Ortur LU2-10A 10W laser module issues and measuring laser power

Ortur LU2 10A laser module review

Karl here and I will keep this short for you. First I will share my experience installing an upgrade module for the Lasermaster 2 Pro, the Ortur LU2-10A. The LM2Pro came with a 5.5w laser module and this upgrade brings the power up to approximately 10w optical power. Spoiler, I am not happy with the kit. [Update (CNXSoft): The company has put us in direct contact with Ortur engineer, and they’ve promised to help us fix the issue. We’ll update the post if/once it is resolved]
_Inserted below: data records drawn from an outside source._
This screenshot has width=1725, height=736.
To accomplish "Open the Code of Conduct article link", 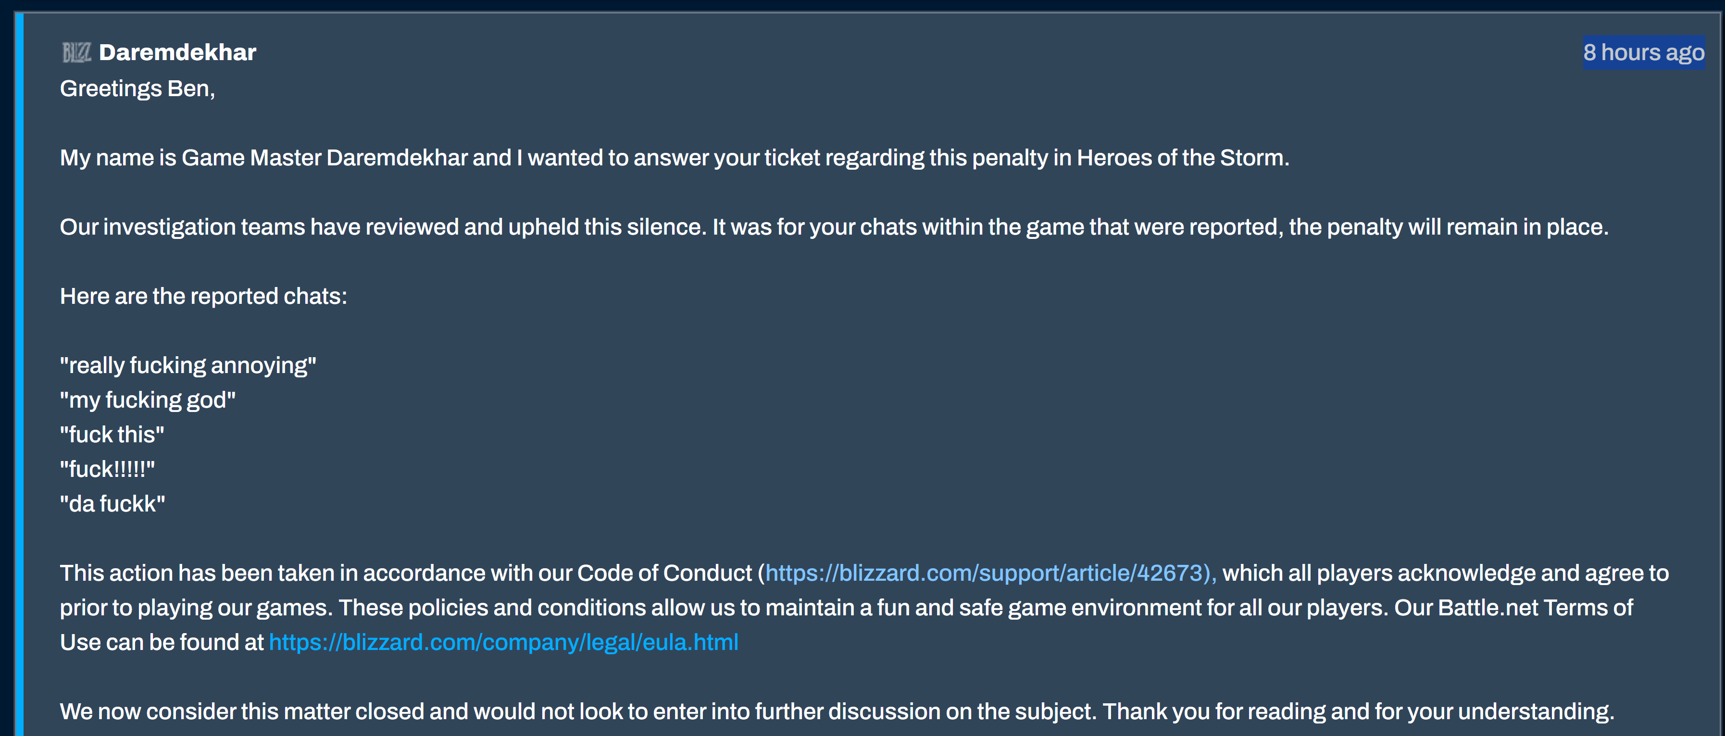I will [990, 573].
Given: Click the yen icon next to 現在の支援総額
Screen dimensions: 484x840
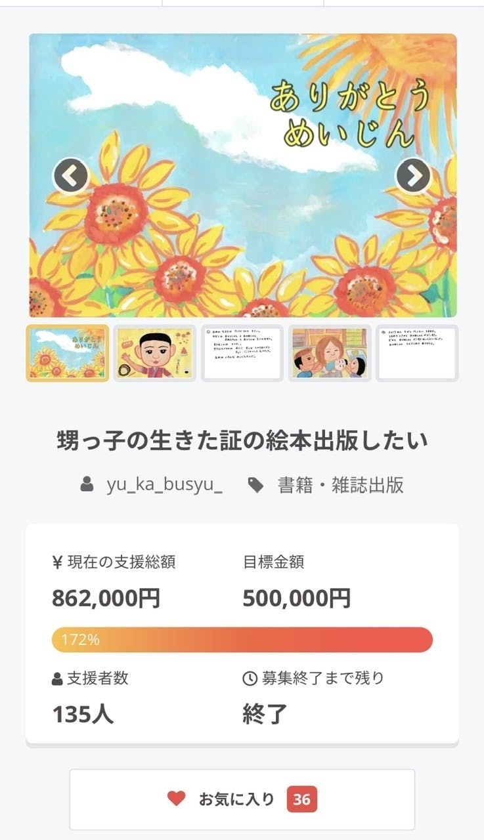Looking at the screenshot, I should (x=57, y=562).
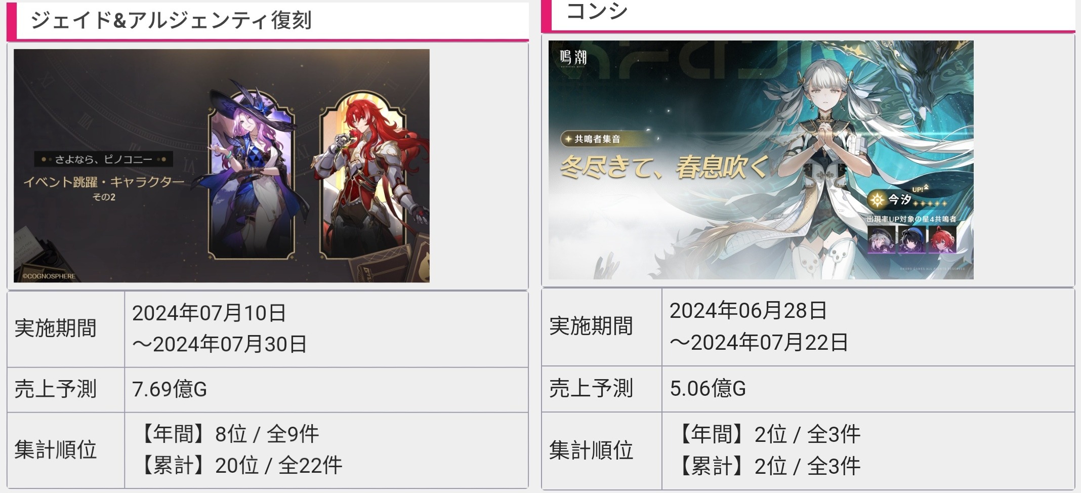Select the 【累計】20位 / 全22件 ranking text
Image resolution: width=1081 pixels, height=493 pixels.
[240, 465]
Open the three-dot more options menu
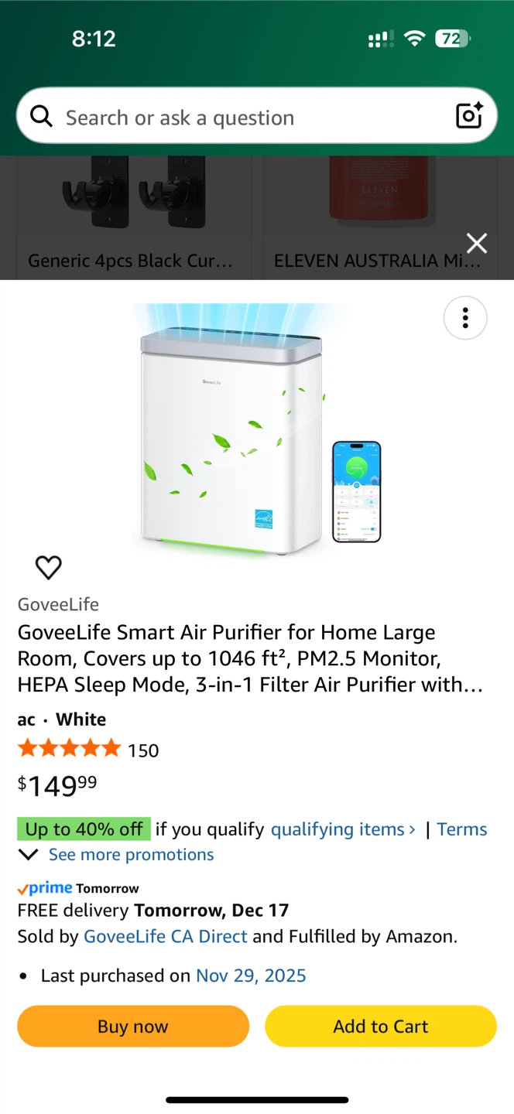514x1114 pixels. [465, 318]
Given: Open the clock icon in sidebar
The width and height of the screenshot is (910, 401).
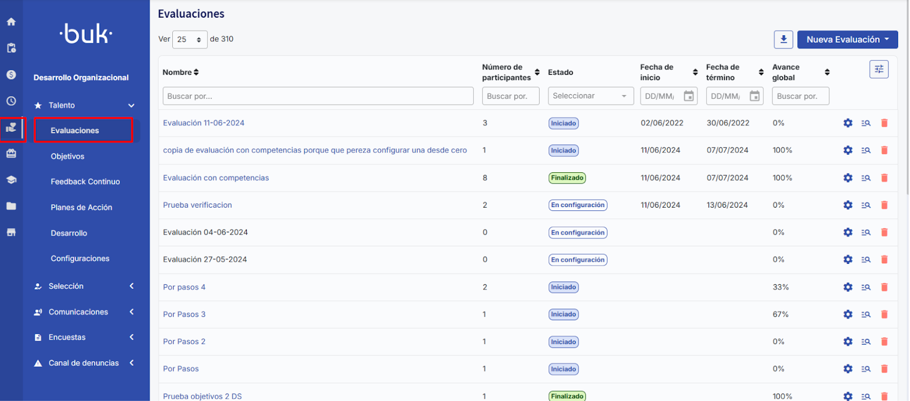Looking at the screenshot, I should [11, 101].
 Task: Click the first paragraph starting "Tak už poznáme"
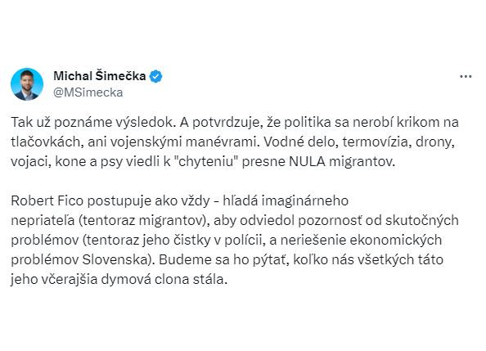click(235, 142)
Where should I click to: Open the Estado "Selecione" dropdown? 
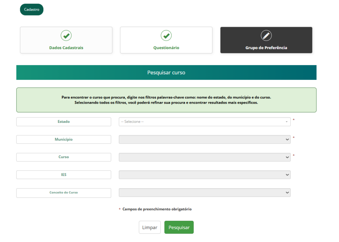[x=204, y=122]
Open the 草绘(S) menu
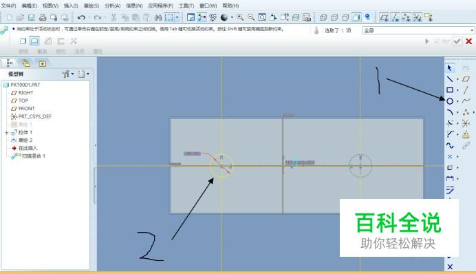The height and width of the screenshot is (274, 476). [91, 6]

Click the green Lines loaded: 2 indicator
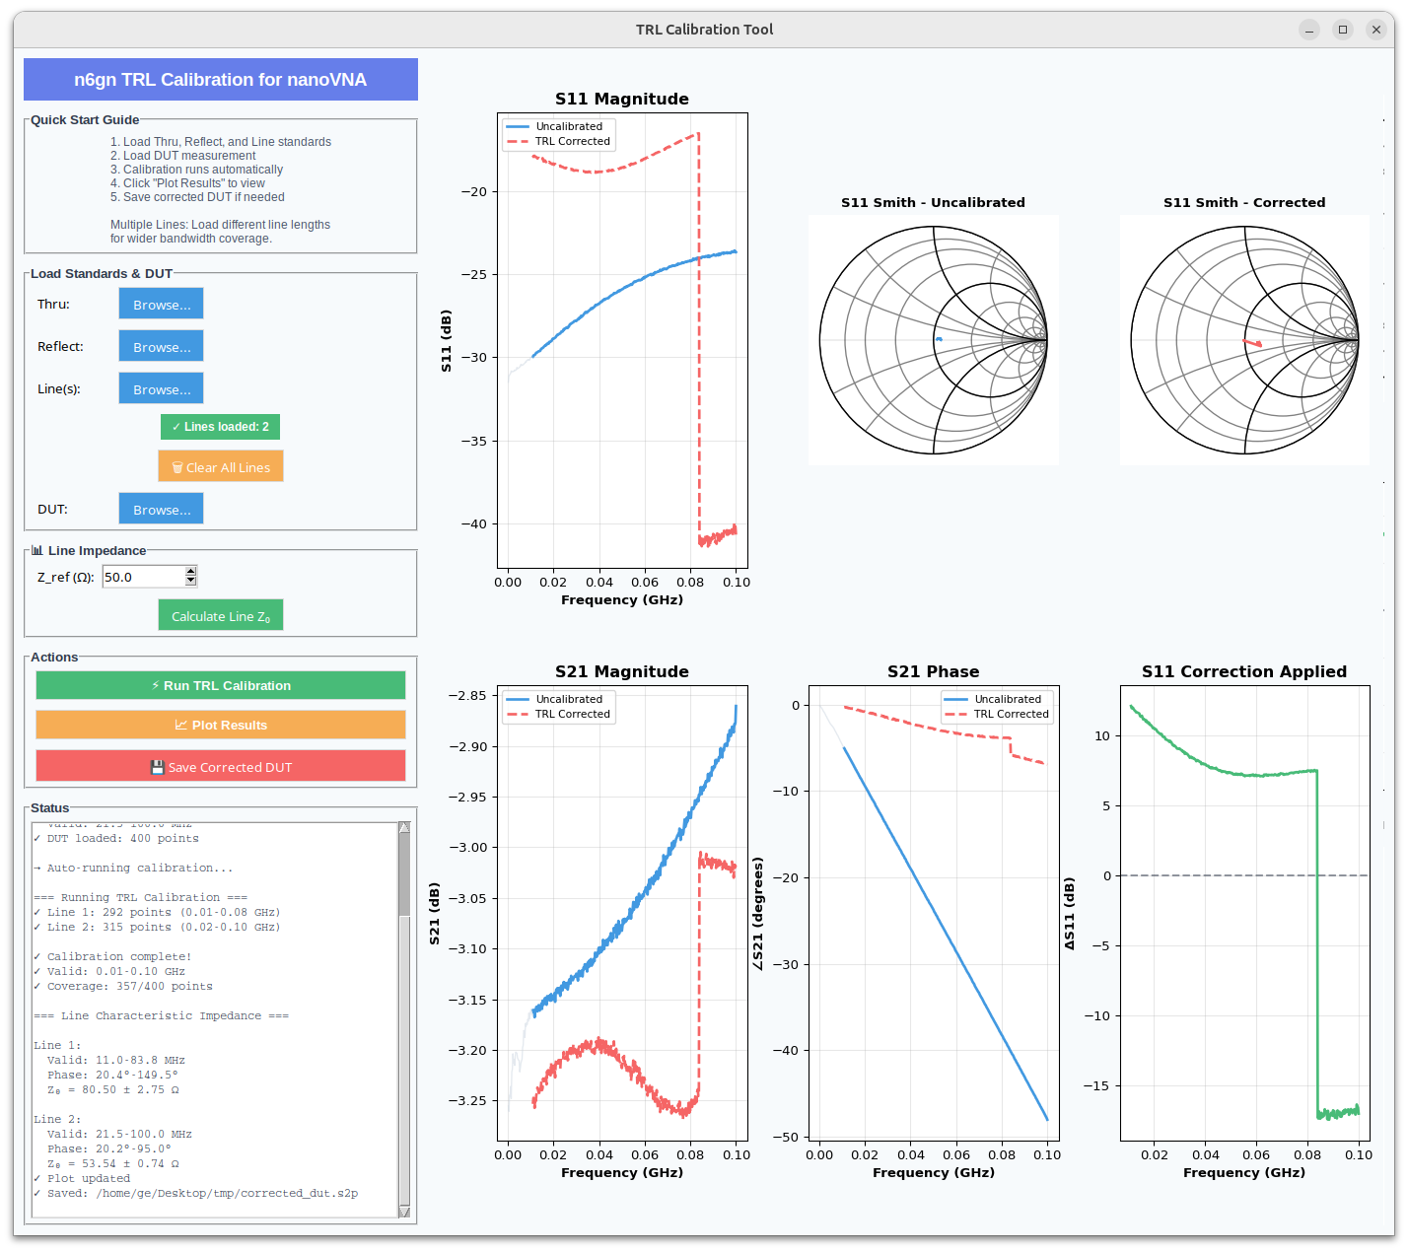(220, 427)
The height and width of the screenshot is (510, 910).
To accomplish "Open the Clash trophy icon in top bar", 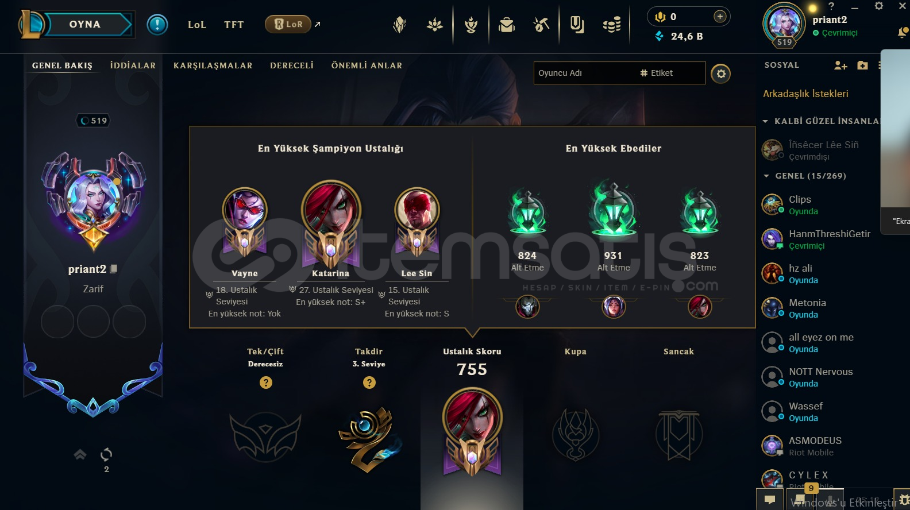I will tap(471, 25).
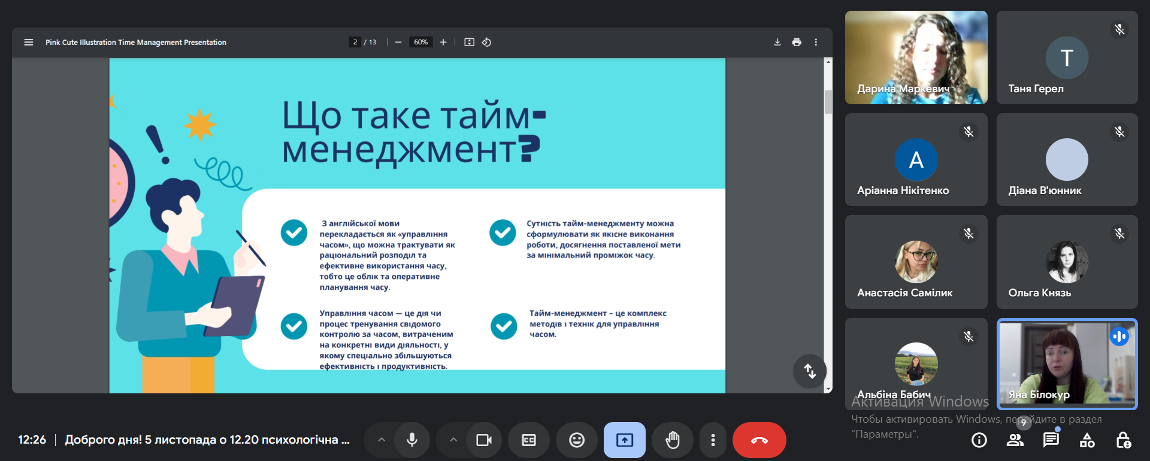This screenshot has width=1150, height=461.
Task: Toggle the camera on or off
Action: 483,440
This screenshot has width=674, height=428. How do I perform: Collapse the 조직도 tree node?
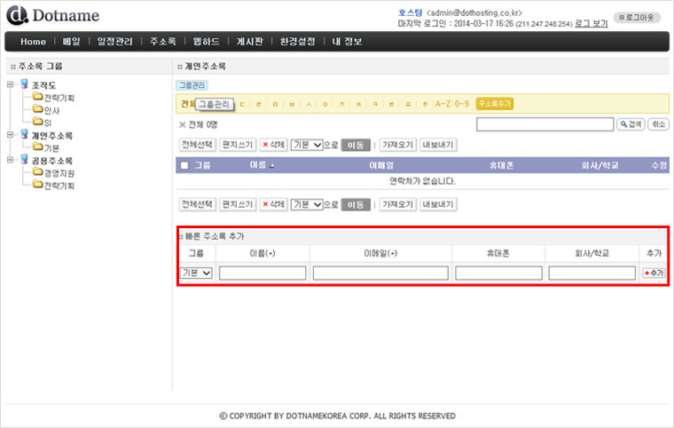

The Ortur LU2-10A kit comes with a very simple adapter board that appears to do two tasks. 1 is to adapt wiring, and 2, inject additional power for the higher power laser module. It looks like the board will adapt to a lot of different connection types.

I followed the instructions and the first time I plugged everything in the laser came on full power for about a second. I was like WTF and it scared the hell out of me. I got very lucky I didn’t burn anything or myself. I had a cork mat down and saved my tabletop. Strike 1.

Then after some time, I found out that pressing the reset button on the LM2PRO turns on the laser module. This happens every time. Strike 2.

I thought I maybe got a bad board so I contacted “Madethebest” who kindly sent over the sample for review. After some back and forth I was unable to get them to understand so I made a video to show what I was experiencing. At which point, they remained silent for almost 2 weeks. Then I get an email asking when I would be done with the review. I was upset at this point and here we are now after returning from vacation.

While I was waiting I found one Italian YouTuber with the kit and after some crude translating on my Pixel 6, I believe our kits are behaving the same. I think he says that he did not use the included power adapter because the cooling fan stays on all the time. I was unsure of following his method because it goes against the instructions and I was afraid it would pull too much power directly through the original main board and overload something. I did eventually try this and omitted the additional power supply and everything seems to work as intended. But, I have not done any long burns.

I don’t think this upgrade is ready for prime time. The laser module appears to be strong with the limited testing I have done, but the upgrade execution is poorly done and is too dangerous in this state. I am really surprised with Ortur, and I hope they either discontinue the LU2-10A upgrade or resolve these issues. If something changes I will post an update at the end.

Laser Power measurement

While waiting, I did extensive testing with measuring laser power following this blog post. In the blog, he explains about heating up a known substance with a laser for a known amount of time to calculate power. I am super impressed at how repeatable this method is as long as you follow a few rules.

I did some initial testing with an old 3D printer board and a thermistor attached to a piece of aluminum encased in cork and was blown away at the repeatability of the testing. I used Repetier host to connect to the 3D printer board and graph the min/max temperature, manually read the temperatures and document it. My initial tests were rudimentary, so I moved on to prototyping on a microcontroller. I now have a microcontroller and a temperature sensor doing all the calculating and continue to be impressed.

That is all for today. I will share the meter progress later. I have some stretch goals and would like to get a few higher-power lasers and a professionally calibrated meter and that will take money and time. They have 20W optical power diode modules, and I would like to test against a 40+W laser tube.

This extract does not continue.